This design for a community school is a metaphor to this prarie tradition. A K-9 core school of 3390M2, the parti is a study of Quintessential prairie icons from granaries and silos to barns and farmhouses.
Process
Like most prairie towns, Bonnyville has a vibrant main street. A commercial lifeline linking random orders of residential, commercial and industrial buildings along its length, the pavement extends beyond the town to the rolling landscape of farms, lakes and forest.
The site for a new school is nested within the oldest neighborhood of the town, next to the school that served the community for decades. A celebration of traditional rural values and an affection for the farm typologies of the region is clearly expressed in the programme.
The design is a metaphor to this vernacular.
Design
Classrooms in a regular pattern on the south of the site reflect the rhythm of single family dwellings across the street. Specific functions occur in vernacular structures: the administration in a 'farmhouse', computer rooms in 'grain silos' and the gymnasium in a 'barn'. These components, scattered on the site in random order, relate to the typical farm buildings nonth of the play fields.

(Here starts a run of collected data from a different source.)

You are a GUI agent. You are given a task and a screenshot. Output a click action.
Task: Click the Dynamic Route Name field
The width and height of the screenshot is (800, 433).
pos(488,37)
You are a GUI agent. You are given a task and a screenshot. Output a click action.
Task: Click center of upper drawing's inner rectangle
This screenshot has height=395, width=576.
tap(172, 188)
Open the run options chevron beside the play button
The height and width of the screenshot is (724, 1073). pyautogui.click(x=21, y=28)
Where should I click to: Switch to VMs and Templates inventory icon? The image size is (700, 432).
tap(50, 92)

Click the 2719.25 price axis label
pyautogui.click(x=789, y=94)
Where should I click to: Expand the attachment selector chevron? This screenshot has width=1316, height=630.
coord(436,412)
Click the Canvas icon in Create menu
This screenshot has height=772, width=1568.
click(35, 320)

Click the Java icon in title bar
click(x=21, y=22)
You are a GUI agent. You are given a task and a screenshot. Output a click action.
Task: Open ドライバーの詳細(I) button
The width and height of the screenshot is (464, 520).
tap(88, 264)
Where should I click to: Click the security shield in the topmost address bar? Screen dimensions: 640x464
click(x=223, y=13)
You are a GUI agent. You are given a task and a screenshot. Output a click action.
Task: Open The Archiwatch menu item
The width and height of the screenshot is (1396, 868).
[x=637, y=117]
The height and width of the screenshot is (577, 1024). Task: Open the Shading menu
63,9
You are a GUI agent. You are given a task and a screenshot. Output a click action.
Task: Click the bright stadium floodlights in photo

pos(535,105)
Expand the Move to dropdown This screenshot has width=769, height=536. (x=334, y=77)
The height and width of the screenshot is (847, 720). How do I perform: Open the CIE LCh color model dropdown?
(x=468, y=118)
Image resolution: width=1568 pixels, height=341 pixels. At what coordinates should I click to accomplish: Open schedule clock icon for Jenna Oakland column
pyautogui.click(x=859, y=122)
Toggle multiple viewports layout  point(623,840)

A central main street links these disparate components, containing all of the public elements of the school. The street also connects to the single storey frame school to the west. The space between the two buildings forms a common entrance and forecourt.
Over 50% of the students commute by school bus from nearby farms. The plan acknowledges the arrival and departure process by clustering groups of classrooms around separate entrances, mudrooms and washroom cores. These face the street enabling direct access to and from the building without queuing outdoors.
The classroom spaces incorporate small, cosy corners for quiet activities. Separate shared learning and study lofts create two level light wells over each washroom core.
The central street opens to the community year round as a social space. It connects a variety of functions including the learning resource centre, the multi purpose room, the tuck shop and the upper computer lofts. The multi purpose room is also a stage to the gym. Barn doors separate the two spaces from each other.
A planted windrow of deciduous trees and a future hay barn which will be used as a picnic shelter in summer and covered skating rink in winter completes the composition.
Construction
The reliance on daylight is an integral part of the design. A continuous clerestory along the street obviates the need for lights to be on during daytime hours. The gym is a daylighted room, using the traditional ventilator form as a clerestory.
The structure is combination steel frame and metal roof deck over the major areas. A curved glu-laminated beam and wood deck along the interior street absorbs the warmth of the sun. Exterior skin is stucco, brick and a field stone patterned concrete block wainscot. For the computer rooms, standard galvanised silos form the building skin with a metal stud back up wall.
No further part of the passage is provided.